March 15, 2013 — Leave a comment

if you read the title you might think there is not much to say about. but if you come from the oracle world there is actually a huge difference in how postgresql handles updates in contrast to oracle.

let’s start with a simple table:

create table t1 ( a int );
insert into t1 (a) values (1);
insert into t1 (a) values (2);
insert into t1 (a) values (3);

for pointing out the differences I’ll use an extension called pageinspect. for making use of this extension you’ll have to create it:

create extension pageinspect;

this will create a couple of functions which assist in inspecting database pages:

\dx+ *inspect*
    Objects in extension "pageinspect"
            Object Description            
------------------------------------------
 function bt_metap(text)
 function bt_page_items(text,integer)
 function bt_page_stats(text,integer)
 function fsm_page_contents(bytea)
 function get_raw_page(text,integer)
 function get_raw_page(text,text,integer)
 function heap_page_items(bytea)
 function page_header(bytea)

coming back to the test table which contains three rows ( or tuples in postgresql wording ) right now. making use of the heap_page_items and get_raw_page functions of the pageinspect extension we may display some internals of the table’s page:

select lp, lp_len, t_xmin
     , t_xmax, lp_off, t_ctid 
  from heap_page_items(get_raw_page('t1', 0));
 lp | lp_len | t_xmin | t_xmax | lp_off | t_ctid 
----+--------+--------+--------+--------+--------
  1 |     28 |   9271 |      0 |   8160 | (0,1)
  2 |     28 |   9272 |      0 |   8128 | (0,2)
  3 |     28 |   9273 |      0 |   8096 | (0,3)
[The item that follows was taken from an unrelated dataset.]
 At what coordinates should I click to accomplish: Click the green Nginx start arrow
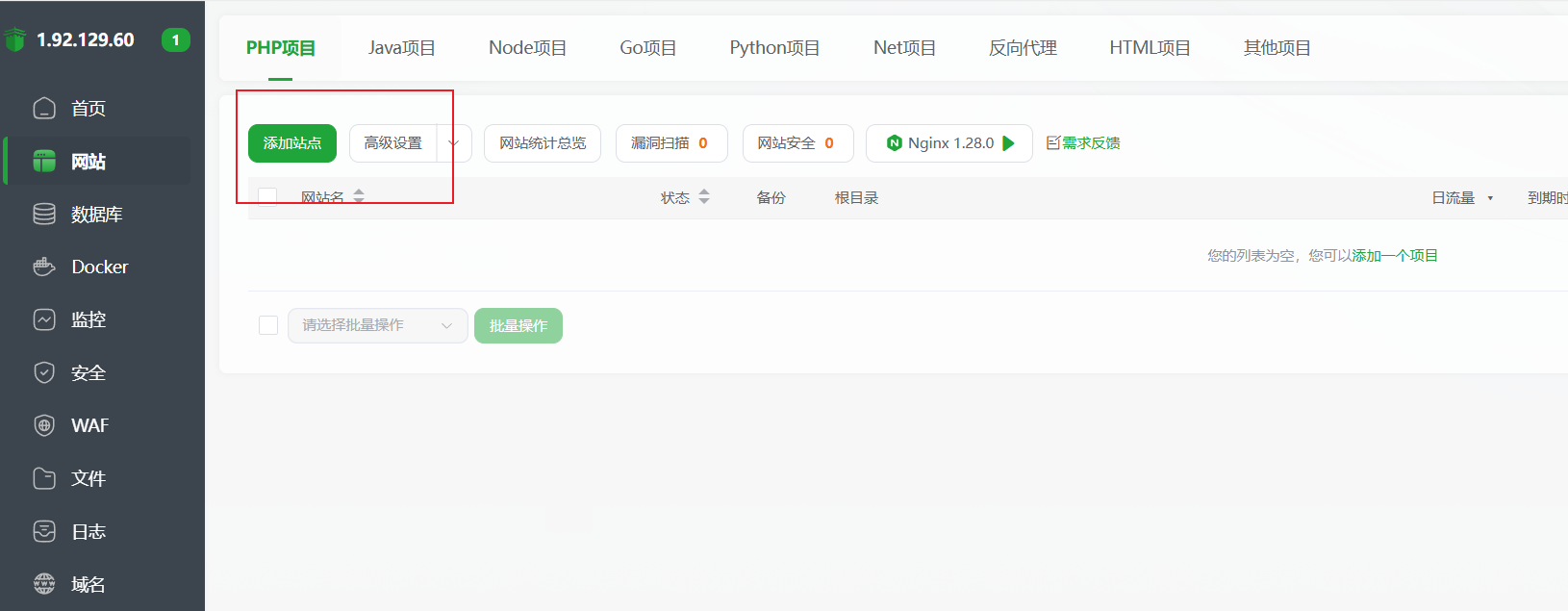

not going too much into the details right now this tells us that page zero of table t1 contains three rows. this is consistent with the inserts from above. what happens if we update one of the rows ?

update t1 set a=4 where a=1;

from an oracle perspective the answer will be clear: the row in question will be read, updated and written back once committed ( although it is the whole block or page that is read and written rather than the individual row ). oracle uses the undo data to create the old row version for others if they request the row before the commit.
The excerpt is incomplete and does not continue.